MARIJUANA: LEGALIZE IT AND TAX IT

The March 18 bust of two hydroponic pot operations in Hull and Ottawa
supplying medicinal marijuana to area residents shook my faith in government
policy-makers ("Medicinal marijuana operation broken up in RCMP raid: AIDS
patient weeps as Mounties smash drug-growing equipment,'' March 18).

These growers were not the well-armed biker gangs that we are told viciously
dominate the street drug trade, but people acting out of social conscience
to meet the needs of very ill people.

These growers willingly took the legal risks to provide a community with a
regular supply of a plant that helps them survive the ravages and discomfort
of their diseases.

May God bless them for alleviating the suffering of others, even through
illegal acts.

If it is not time to end pot prohibition on humanitarian grounds, it is
certainly time to do so from an economic point of view. How can a country
with maximized taxes, low productivity and a declining standard of living
ignore a potential revenue stream to fund medical, educational and other
social infrastructure spending?

Not only would all levels of government enjoy new income streams, but they
would recover policing, judicial and prison costs.

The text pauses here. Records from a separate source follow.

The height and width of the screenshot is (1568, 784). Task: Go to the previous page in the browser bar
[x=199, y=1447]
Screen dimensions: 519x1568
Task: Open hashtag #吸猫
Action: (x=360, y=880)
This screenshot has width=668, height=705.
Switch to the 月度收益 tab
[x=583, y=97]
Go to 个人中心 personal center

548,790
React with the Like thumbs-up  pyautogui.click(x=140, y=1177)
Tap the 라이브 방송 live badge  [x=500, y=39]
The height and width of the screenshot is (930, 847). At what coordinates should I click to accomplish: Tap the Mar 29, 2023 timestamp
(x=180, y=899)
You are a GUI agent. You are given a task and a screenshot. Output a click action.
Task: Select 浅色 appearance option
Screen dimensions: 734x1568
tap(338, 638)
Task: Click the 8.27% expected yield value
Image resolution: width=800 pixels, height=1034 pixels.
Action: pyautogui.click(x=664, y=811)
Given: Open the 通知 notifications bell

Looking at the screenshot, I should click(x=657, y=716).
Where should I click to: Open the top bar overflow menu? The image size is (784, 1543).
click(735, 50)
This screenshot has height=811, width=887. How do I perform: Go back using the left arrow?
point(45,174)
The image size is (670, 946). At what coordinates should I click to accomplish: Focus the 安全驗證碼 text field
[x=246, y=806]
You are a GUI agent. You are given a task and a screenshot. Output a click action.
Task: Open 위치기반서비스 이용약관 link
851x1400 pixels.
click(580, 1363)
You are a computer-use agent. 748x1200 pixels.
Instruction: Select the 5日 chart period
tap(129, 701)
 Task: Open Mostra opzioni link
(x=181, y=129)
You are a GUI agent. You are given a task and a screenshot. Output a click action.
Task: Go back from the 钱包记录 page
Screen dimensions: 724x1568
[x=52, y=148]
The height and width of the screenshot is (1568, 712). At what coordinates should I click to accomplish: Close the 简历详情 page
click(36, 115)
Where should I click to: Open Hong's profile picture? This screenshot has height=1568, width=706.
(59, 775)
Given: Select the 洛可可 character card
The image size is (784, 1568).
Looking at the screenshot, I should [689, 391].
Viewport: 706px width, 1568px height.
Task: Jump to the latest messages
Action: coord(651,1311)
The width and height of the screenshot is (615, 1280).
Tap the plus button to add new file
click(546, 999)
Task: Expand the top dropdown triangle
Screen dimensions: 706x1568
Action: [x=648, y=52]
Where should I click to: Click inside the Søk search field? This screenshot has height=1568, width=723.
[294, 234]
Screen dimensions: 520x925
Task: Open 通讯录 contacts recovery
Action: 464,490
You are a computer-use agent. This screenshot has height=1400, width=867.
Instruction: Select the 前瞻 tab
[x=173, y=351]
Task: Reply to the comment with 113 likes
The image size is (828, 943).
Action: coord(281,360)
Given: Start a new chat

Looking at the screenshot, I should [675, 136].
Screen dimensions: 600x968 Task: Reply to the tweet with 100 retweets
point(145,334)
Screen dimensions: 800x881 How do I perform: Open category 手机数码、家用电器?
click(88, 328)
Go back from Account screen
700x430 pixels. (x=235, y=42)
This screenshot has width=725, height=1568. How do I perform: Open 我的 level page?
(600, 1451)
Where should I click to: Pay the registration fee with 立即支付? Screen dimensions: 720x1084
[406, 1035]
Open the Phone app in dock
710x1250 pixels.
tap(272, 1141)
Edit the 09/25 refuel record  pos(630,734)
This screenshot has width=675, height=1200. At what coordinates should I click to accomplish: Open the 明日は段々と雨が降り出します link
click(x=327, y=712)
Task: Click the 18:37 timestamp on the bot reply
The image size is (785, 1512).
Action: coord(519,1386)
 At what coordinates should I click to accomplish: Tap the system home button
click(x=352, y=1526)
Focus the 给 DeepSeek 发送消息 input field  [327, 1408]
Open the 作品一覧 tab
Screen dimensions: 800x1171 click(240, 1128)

Savings in operating costs on those areas would free money to be spent on
other pressing areas -- from school lunch programs and low-cost housing to
care for the elderly.

History teaches us that prohibition of substances or ideas never succeeds in
the end. A few decades ago, consuming alcohol would have made you a criminal
who associated with criminal suppliers who associated with criminal
brewmasters who made and supplied the drug you ultimately consumed.

Does that strike you as absurd from today's vantage point in history where a
well-regulated and taxed industry now services what was once a vice?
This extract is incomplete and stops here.